Management Principles
- Patients with CAH require lifelong steroid replacement, both glucocorticoids and mineralocorticoids, and often an increased intake of sodium chloride to compensate for increased renal loss 1.
- Education on how to increase steroid doses during concurrent illnesses or injury is important, as well as training in intramuscular administration of HC during acute adrenal crisis.
- Patients should wear a Medic Alert Bracelet and carry a steroid card to inform medical personnel on chronic CAH status.
From the Research
Cause of Congenital Adrenal Hyperplasia (CAH)
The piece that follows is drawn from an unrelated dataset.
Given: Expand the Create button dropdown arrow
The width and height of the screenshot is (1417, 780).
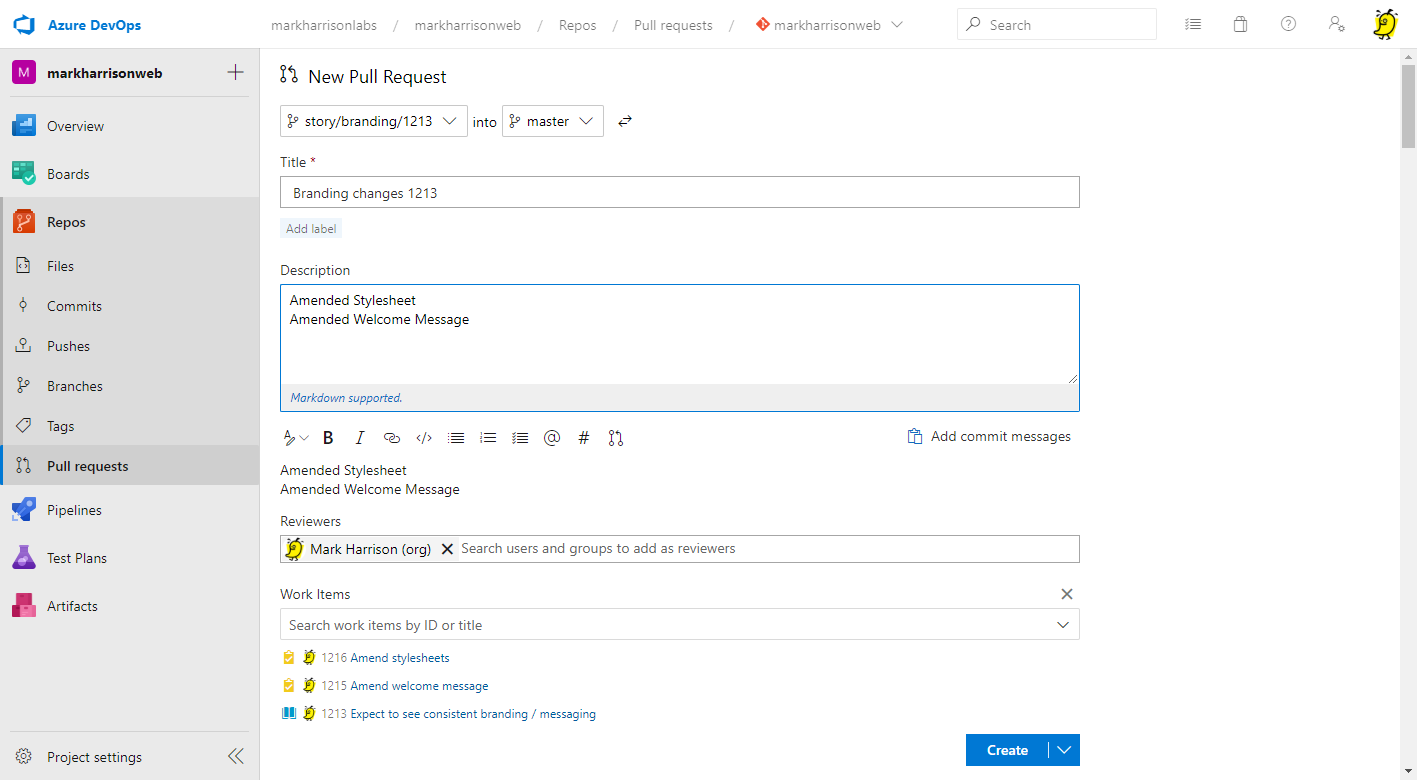Looking at the screenshot, I should pos(1064,750).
- CAH is a group of autosomal recessive disorders of adrenal steroidogenesis caused by a genetic disorder in one of the steroidogenic enzymes 2.
- The primary cause of CAH is a deficiency in one of the enzymes involved in cortisol synthesis, with 21-hydroxylase deficiency being the most common form, accounting for about 90% of all cases 2, 3.
- 21-hydroxylase deficiency is caused by mutations in the CYP21A2 gene, which encodes the 21-hydroxylase enzyme 3, 4.
- Other rare types of CAH include 11β-hydroxylase and 3β-hydroxysteroid dehydrogenase deficiency 2, 5.
Treatment of Congenital Adrenal Hyperplasia (CAH)
- The treatment of classical CAH involves replacing both glucocorticoid (GC) and mineralocorticoid hormones to prevent salt wasting crisis and reduce excessive corticotropin 6.
- Glucocorticoid therapy is recommended in children with inappropriately early onset and rapidly progressing pubarche or accelerated bone age progression, and in adolescents with non-classical CAH (NCCAH) who have overt virilization 6.
- Hydrocortisone is used for glucocorticoid replacement, along with increased stress doses for acute illness, trauma, and procedures 6, 5.
- Mineralocorticoid and salt replacement may also be necessary in some cases 5.